**Problems to solve**
A – In the forum thread about names, what reason does LaraJJ give for not using Molly?
B – Please say whether each statement agrees with the forum thread about names, answering yes or no and quoting the deciding words: (i) The poster who is 45 has real-life friends who use Molly as a name for that poster. (ii) Heather212 suggests Carmen in place of Carmel. (iii) littlelamb's grandmother was named Ruby.

Both Ruby and Molly are really old fashioned names and I love them :happydance: and I too have a cat named Molly (and tend to give my animals people names because I wouldn't be able to afford to have enough babies to use up all the names I really like, so I give them to my fur babies instead :haha:)

On most other forums Molly tends to be my user name funnily enough and I have a whole group of RL friends who call me it because we originally met online - I LOVE it and as I'm 45 it definitely is a name that suits any age imho :haha: :thumbup:


----------



## bloomfield

TattiesMum said:


> Rosalie said:
> 
> 
> I don't know about Molly being a dog's name - but it IS the name of one of my cats.
> 
> 
> 
> 
> mrsraggle said:
> 
> 
> Molly is cute, it IS my cat's name, but I think it's a cute girls name too.Click to expand...
> 
> and I too have a cat named Molly (and tend to give my animals people names because I wouldn't be able to afford to have enough babies to use up all the names I really like, so I give them to my fur babies instead :haha:)Click to expand...

Well, seems like Molly may be more of a cat name than a dog name. Somehow that is so much better!


----------



## Heather212

I like them all, except maybe Carmel, it might be unfamiliarity though. How about Carmen? That one's a popular Spanish name, kind of sounds like Carmel but with an N. I never heard of any dogs with that name, hehe. Although there is Carmen Electra who is kind of a bimbo but she's not the only one with that name I guess LOL :)


----------



## littlelamb

If you love Ruby, go with it! It's cute AND classic. At least to me it is. 

My favorite name ever is MOLLY, which is my DD's name. :) To me, it's not a dog's name at all. It is a lovely, old-fashioned, classic name, just like Ruby (my grandmother was Molly). That being said, I know alot of people use it for their pets, but to me, that's because Molly is a good name, period. I absolutely love the name Josephine/Josie and that's what I named my furbaby girl 10 years ago and I don't consider "Josie" a dog's name...I just consider it a wonderful girl name that can be used for any baby girl, whether that be a human baby or a furbaby. Hope that makes sense. 

In sum, go with Ruby and don't worry if someone names their little red dachsund that. ;) Good luck!


----------



## LaraJJ

I LOVE Molly, and would totally use it but my little niece is called Holly - and think having a Holly and a Molly in the family would be a bit much, LOL :)

**Data section**
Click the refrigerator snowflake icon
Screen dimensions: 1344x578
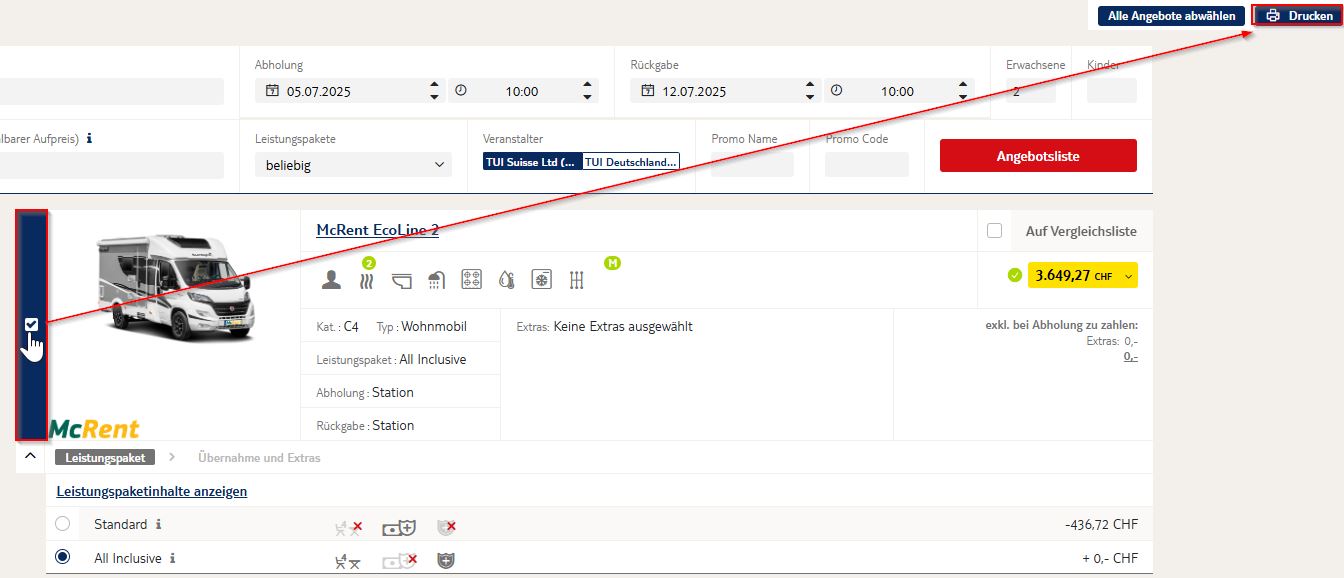[541, 280]
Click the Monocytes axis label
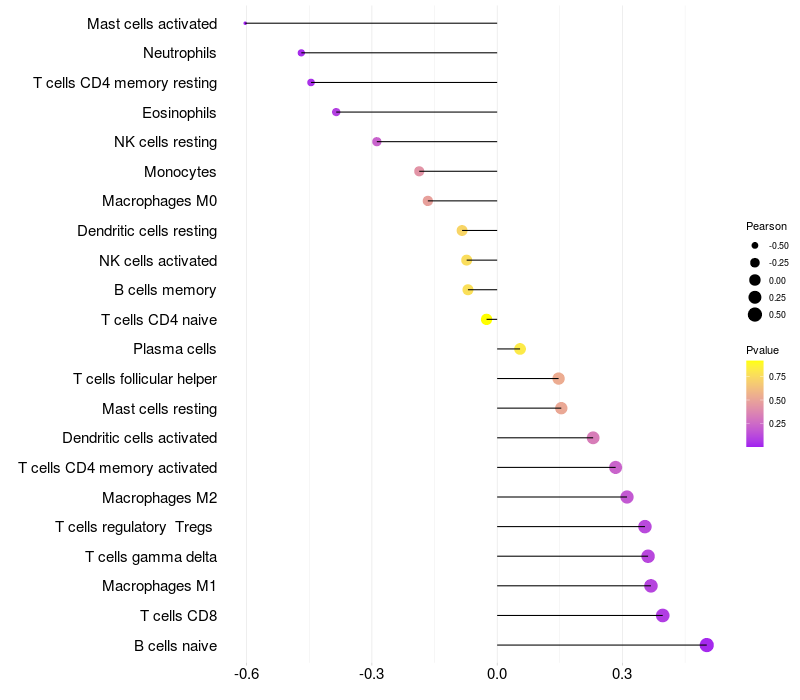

**Completed exercise**
A – LaraJJ's little niece is called Holly, and having a Holly and a Molly in the family would be a bit much.

B –
(i) Yes: "I have a whole group of RL friends who call me it because we originally met online"
(ii) Yes: "How about Carmen?"
(iii) No: "my grandmother was Molly"